Your tasks:
1. In the transcript on Israel and Iran, how many hours ahead does the speaker say Israel is?
2. Reproduce the transcript on Israel and Iran word for word, beginning at the words "Are they going" and stopping after "people of Israel.".
3. Resume the transcript on Israel and Iran after its last line and carry it forward.

Text:
□ □ □ □ □ □ □

In other words, if I were the devil, I'd just keep right on doing what he's doing.
I smell an F coming here.
What year was that?
It was 65. Holy shit.
1965.
That's amazing.
1965.
Wow.
April 3rd, 1965, Paul.
Don't you love this?
By the way, somebody says Israel attacking Iran.
Let's see if that's true.
Let me see if this is.
Let's go to X. See if that's up, my friend.
Let me see if we have anything.
Oh, Israel started their attack against Iran with explosions reported near the capital of Tehran.
And of course, somebody from Fox says, I stand with Israel.
Israel is fighting against Iran.
Yep, this is going on right now.
Are they going to be using that THAAD missile?
That terminal high altitude?
In response to months of...
This is the IDF, official response.
Listen to this.
In response to...
Months of continuous attacks from the regime in Iran against the state of Israel.
Right now, the Israel Defense Forces is conducting precise strikes on military targets in Iran.
The regime in Iran and its proxies in the region have been relentlessly attacking Israel since October the 7th on seven fronts, including direct attacks from the Iranian soil, like every other sovereign country in the world.
The State of Israel has a right and duty to respond.
Our defensive and offensive capabilities are fully mobilized.
We will do whatever necessary to defend the State of Israel and the people of Israel.
Let me see.
Right now it is Friday.
It is...
No, no.
Tel Aviv.
Let me see how far...
Israel is seven hours ahead.
Okay.

□ □ □ □ □ □ □

Source data:

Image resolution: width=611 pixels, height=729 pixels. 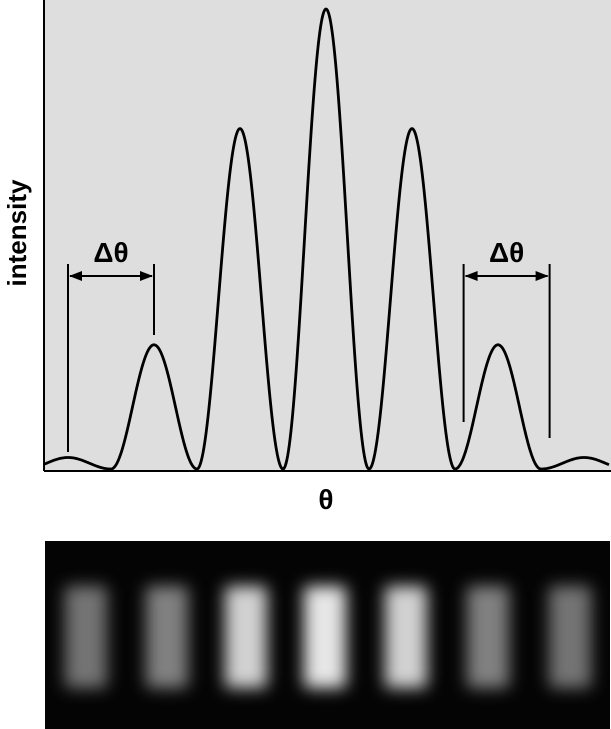 What do you see at coordinates (506, 252) in the screenshot?
I see `delta-theta-label-2: Δθ` at bounding box center [506, 252].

□ □ □ □ □ □ □

Answer section:
1. Seven hours.

2.
Are they going to be using that THAAD missile?
That terminal high altitude?
In response to months of...
This is the IDF, official response.
Listen to this.
In response to...
Months of continuous attacks from the regime in Iran against the state of Israel.
Right now, the Israel Defense Forces is conducting precise strikes on military targets in Iran.
The regime in Iran and its proxies in the region have been relentlessly attacking Israel since October the 7th on seven fronts, including direct attacks from the Iranian soil, like every other sovereign country in the world.
The State of Israel has a right and duty to respond.
Our defensive and offensive capabilities are fully mobilized.
We will do whatever necessary to defend the State of Israel and the people of Israel.

3.
So what's it, 3 a.m.?
What do you think about that?
and Now, of course, what I would say about this is, well, let's discuss it, as opposed to react.
See, we live in a world of 140 characters, and we must react.
Must react.
Get ready for this.
Get ready for this.
This is not going to end good.
Or well, I should say.
Okay?
Now, let's do this.
In Pennsylvania, as Uncle Lenny's been telling you for the longest time, what have I told you?
What scares me the most, what keeps me up at night, pertineer, is the idea of stealing the election via ballot.
Ballot fraud.
Not vote fraud.
Not machine fraud.
Not precinct fraud.
Ballot fraud.
Good morning, everyone.
District Attorney Heather Adams.
On Tuesday afternoon, I was contacted by Krista Miller, who is our chief clerk of elections regarding potentially fraudulent voter registration applications that had recently been received by her office.
Pennsylvania.
At that time, she informed me that the elections office received approximately 2,500 applications at or near the deadline for registering to vote.
While preparing to process these applications, staff noticed that numerous applications appeared to have the same handwriting, were filled out on the same day with our signatures, and some were previously registered voters, and the signatures on file did not match the signatures on the application.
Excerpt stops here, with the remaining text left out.